Les traversées de la Manche de plus en plus mortelles pour les migrants, qui périssent noyés ou asphyxiés dans des canots surchargés
▻https://www.lemonde.fr/international/article/2024/08/19/les-traversees-de-la-manche-de-plus-en-plus-mortelles-pour-les-migrants_6286
Les traversées de la Manche de plus en plus mortelles pour les migrants, qui périssent noyés ou asphyxiés dans des canots surchargés
Par Julia Pascual
A Calais, ceux qui viennent en aide aux migrants disent souvent que la frontière franco-britannique tue. On pourrait préciser que, à mesure que les années passent, elle ne s’y emploie pas de la même manière. Longtemps, les migrants mouraient percutés par des voitures sur la voie rapide qui mène au port des ferrys ou en chutant des semi-remorques dans lesquels ils essayaient de se dissimuler. Depuis 2018, ils meurent de plus en plus souvent noyés dans le détroit du Pas-de-Calais. Et désormais, avant même d’atteindre le large, ils meurent piétinés par leurs compagnons d’infortune dans les embarcations pneumatiques surchargées à bord desquelles ils entreprennent la périlleuse traversée maritime.
Sara Alhashimi avait 7 ans ; Dina Al Shamari en avait 21. La première a été étouffée le 23 avril à quelques mètres de la plage de Wimereux (Pas-de-Calais). Dans des images filmées la nuit du drame par la chaîne anglaise BBC, on voit un groupe d’une centaine de personnes embarquer précipitamment dans un canot tandis que les forces de l’ordre essayent de les en empêcher à grand renfort de gaz lacrymogènes. On distingue la petite fille sur les épaules de son père parvenir à rejoindre l’embarcation et l’instant d’après disparaître pour ne jamais être revue vivante. C’était la quatrième fois que sa famille tentait la traversée. Quatre autres personnes sont mortes asphyxiées ce jour-là.
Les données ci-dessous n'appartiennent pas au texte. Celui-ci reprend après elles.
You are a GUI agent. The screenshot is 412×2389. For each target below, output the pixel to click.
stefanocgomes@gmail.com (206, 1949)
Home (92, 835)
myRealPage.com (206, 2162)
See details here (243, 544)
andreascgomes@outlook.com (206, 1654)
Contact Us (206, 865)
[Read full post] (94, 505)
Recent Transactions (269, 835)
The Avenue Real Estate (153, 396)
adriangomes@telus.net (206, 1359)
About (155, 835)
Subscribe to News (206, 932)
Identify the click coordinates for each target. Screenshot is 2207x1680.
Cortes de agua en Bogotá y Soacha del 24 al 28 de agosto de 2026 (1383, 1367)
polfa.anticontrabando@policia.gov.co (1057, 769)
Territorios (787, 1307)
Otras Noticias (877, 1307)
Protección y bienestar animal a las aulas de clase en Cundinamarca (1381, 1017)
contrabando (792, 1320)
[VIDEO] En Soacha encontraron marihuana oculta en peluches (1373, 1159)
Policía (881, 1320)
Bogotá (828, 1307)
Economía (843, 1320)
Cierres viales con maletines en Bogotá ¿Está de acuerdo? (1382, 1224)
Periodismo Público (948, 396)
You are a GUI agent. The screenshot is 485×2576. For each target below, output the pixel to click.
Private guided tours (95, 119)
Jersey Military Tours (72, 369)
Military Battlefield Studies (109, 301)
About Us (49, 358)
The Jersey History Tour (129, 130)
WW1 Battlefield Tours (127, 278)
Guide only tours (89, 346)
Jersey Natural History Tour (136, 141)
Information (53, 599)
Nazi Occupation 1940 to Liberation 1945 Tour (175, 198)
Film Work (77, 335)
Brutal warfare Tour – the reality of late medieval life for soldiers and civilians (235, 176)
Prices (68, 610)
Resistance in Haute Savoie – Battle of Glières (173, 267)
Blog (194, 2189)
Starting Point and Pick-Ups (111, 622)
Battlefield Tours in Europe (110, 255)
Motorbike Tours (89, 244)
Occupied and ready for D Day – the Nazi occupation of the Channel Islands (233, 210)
Dina, elle, est morte, sur un bateau dans la nuit du 27 au 28 juillet, aux côtés de ses deux sœurs cadettes, Nour et Fatima, de son petit frère, Abdallah, et de ses parents. C’était la cinquième tentative de traversée pour la famille. La mère, que Le Monde a rencontrée, se souvient que Dina est montée la première à bord du canot pneumatique, « contente », pressée de toucher au but. Un groupe d’hommes a suivi. « Les passeurs nous avaient dit qu’on serait soixante mais on était beaucoup plus », rapporte Amira Al Shamari.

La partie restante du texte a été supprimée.